When suitable matches are found, the kidney from the donor that matches the recipient is sent to our transplant center for the transplant. The incompatible donor donates to the person in the exchange program for whom they are the best match.  Compatible donor/recipient pairs can also participate in donor exchange to seek a better genetic or age-matched transplant.

The Pediatric Advanced Donation Program (ADP)

Grandparents and Parents who are willing to donate in advance prior to their child needing a transplant are encouraged to participate in the Voucher Program. This is another innovative way to maximize transplant opportunities through donor exchange.

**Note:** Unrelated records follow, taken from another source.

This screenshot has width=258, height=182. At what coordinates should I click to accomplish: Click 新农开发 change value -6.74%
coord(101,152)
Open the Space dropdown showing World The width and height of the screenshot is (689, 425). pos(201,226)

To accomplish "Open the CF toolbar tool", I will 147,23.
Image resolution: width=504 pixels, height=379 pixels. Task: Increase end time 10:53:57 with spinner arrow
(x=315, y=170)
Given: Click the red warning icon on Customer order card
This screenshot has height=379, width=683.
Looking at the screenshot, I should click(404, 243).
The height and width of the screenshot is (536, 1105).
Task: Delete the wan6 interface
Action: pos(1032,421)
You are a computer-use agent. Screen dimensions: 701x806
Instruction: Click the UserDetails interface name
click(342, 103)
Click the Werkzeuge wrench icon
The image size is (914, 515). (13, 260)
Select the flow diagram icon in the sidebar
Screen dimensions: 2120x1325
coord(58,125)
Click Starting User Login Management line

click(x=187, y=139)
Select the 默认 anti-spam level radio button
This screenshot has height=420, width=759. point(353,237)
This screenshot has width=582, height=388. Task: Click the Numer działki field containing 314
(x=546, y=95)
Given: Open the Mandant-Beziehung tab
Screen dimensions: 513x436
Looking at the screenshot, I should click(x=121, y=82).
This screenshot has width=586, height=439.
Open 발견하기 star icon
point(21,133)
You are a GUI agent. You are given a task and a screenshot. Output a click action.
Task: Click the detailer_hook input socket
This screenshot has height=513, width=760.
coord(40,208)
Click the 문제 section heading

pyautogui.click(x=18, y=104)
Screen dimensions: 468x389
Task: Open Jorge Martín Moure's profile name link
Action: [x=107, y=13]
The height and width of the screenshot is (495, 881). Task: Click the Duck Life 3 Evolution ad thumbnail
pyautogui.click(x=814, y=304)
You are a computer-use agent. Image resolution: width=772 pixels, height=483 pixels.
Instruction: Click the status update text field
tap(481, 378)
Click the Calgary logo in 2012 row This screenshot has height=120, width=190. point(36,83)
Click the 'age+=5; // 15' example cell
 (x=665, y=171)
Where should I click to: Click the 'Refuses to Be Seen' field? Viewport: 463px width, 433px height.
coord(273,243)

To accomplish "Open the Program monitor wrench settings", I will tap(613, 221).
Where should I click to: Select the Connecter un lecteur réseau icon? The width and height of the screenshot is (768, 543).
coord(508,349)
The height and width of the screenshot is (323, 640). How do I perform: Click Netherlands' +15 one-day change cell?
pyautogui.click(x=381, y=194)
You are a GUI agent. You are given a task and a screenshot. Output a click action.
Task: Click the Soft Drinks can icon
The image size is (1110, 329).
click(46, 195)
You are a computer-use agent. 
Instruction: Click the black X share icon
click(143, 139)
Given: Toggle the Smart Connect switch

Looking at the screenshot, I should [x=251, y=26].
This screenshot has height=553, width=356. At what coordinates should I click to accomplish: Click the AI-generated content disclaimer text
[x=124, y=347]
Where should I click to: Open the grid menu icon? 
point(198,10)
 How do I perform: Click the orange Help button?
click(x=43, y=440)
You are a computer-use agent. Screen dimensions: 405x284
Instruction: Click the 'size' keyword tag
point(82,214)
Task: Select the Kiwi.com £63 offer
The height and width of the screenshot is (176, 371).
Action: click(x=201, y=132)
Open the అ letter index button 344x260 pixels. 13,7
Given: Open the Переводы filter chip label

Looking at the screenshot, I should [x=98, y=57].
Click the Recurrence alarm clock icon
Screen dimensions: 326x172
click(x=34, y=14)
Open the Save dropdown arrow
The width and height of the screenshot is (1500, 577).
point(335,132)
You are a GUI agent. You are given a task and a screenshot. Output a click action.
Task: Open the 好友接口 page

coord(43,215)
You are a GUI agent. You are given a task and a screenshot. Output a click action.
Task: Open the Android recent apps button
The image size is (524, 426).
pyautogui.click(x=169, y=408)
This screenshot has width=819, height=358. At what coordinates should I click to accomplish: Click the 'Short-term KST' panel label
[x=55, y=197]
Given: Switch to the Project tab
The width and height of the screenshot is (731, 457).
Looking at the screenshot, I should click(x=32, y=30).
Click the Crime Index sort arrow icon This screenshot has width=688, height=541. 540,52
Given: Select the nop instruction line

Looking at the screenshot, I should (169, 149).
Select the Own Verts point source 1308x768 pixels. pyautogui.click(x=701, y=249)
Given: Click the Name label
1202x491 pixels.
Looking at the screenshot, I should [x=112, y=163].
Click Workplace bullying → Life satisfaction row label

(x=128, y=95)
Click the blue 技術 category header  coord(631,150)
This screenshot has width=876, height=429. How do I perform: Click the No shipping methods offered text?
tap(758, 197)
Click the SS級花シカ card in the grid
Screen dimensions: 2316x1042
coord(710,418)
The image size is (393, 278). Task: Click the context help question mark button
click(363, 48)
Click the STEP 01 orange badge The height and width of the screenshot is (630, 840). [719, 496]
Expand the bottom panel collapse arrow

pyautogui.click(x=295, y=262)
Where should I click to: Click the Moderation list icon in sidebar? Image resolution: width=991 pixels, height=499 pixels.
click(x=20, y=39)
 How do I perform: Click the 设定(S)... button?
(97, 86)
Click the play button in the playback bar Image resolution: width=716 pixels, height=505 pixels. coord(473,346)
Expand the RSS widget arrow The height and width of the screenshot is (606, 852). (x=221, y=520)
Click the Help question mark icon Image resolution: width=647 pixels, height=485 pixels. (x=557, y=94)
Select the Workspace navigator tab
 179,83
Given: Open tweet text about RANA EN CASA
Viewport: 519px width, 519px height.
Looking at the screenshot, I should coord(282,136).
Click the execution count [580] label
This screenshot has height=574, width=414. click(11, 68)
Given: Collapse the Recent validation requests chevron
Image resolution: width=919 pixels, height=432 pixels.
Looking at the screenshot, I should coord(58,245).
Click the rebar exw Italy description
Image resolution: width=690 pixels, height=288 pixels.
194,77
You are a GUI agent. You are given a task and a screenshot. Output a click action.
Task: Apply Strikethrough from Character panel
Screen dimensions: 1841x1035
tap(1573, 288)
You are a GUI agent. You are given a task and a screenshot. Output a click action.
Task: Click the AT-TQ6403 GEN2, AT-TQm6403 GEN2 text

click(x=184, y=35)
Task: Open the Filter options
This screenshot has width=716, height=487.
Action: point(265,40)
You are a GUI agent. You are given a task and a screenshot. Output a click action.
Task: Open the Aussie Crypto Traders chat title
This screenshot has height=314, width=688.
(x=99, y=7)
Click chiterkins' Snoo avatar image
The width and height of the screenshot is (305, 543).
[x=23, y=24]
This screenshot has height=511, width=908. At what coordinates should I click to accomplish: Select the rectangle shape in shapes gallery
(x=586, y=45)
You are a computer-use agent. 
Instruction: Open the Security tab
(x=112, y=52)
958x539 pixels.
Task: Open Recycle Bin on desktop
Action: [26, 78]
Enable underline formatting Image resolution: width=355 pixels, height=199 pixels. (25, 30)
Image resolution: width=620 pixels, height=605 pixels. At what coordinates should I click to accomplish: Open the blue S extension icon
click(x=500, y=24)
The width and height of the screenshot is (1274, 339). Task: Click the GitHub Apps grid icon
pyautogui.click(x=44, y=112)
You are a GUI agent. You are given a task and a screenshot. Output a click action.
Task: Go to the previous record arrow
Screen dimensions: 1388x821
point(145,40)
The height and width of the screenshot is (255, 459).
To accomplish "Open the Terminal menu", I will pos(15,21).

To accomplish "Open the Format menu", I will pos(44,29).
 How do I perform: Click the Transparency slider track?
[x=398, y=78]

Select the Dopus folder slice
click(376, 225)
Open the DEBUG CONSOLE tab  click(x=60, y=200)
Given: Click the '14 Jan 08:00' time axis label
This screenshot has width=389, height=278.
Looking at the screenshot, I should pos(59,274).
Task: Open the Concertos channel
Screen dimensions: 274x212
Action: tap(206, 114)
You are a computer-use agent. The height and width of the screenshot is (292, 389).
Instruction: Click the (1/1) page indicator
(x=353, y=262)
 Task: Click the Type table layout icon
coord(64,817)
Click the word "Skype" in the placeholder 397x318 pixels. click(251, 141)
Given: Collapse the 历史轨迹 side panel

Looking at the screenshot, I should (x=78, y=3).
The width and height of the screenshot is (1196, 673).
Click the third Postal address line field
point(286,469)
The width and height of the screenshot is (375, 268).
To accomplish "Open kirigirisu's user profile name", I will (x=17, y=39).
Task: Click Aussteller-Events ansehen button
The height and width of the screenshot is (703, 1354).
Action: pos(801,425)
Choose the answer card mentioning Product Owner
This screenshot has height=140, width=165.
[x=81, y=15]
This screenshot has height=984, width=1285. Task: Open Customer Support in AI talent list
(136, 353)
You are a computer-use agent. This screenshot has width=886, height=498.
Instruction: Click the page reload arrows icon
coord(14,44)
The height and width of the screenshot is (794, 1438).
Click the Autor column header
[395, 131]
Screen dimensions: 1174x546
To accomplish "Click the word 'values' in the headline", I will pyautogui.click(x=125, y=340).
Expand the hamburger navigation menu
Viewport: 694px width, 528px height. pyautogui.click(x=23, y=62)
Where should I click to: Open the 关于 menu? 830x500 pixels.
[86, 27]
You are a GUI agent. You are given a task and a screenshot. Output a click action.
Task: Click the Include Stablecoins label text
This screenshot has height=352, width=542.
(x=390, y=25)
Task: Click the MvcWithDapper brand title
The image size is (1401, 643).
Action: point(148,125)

The Advanced Donation Program (ADP) is a kidney paired exchange separated in time.

Voucher Case Examples:

  • Voucher donor is 64 years old and will be too old to donate to a grandchild who has been diagnosed with a kidney problem which may require a kidney transplant in 15 years.
  • Pediatric patient has a functioning kidney transplant but may need a second transplant in 20 years. The father is 52 and wants to donate but will be too old in 20 years.

Both types of ADP cases allow donors to donate their kidney before their intended recipient receives a kidney. Some ADP donors have donated just a few months before their intended recipient was transplanted (short-term cases). Other ADP donors have donated 20 years or more before their intended recipient is expected to need a transplant (voucher cases), with the hope that their intended recipient will never need a transplant. 

Pediatric Chronic Kidney Disease and Transplant Research

At Weill Cornell Medicine, we always strive to do more for our patients. Our pediatric nephrologists are involved in research projects to help improve outcomes in children with chronic kidney disease as well as kidney transplants.

Dr. Juhi Kumar is the Principal Investigator of one of the largest multicenter studies in North America for pediatric kidney transplant recipients. This study is being done with Dr. Suthanthiran, Stanton Griffis Distinguished Professor of Medicine at Weill Cornell Medicine and her colleagues at the Children’s Hospital of Philadelphia. The “Validating Injury to the Renal Transplant Using Urinary Signatures in Children” (VIRTUUS) study, aims to validate known urinary biomarkers of allograft injury in adults in pediatric kidney transplant recipients. These markers if validated in pediatric patients will enable us to non-invasively monitor for and manage allograft dysfunction sooner in kidney transplant recipients.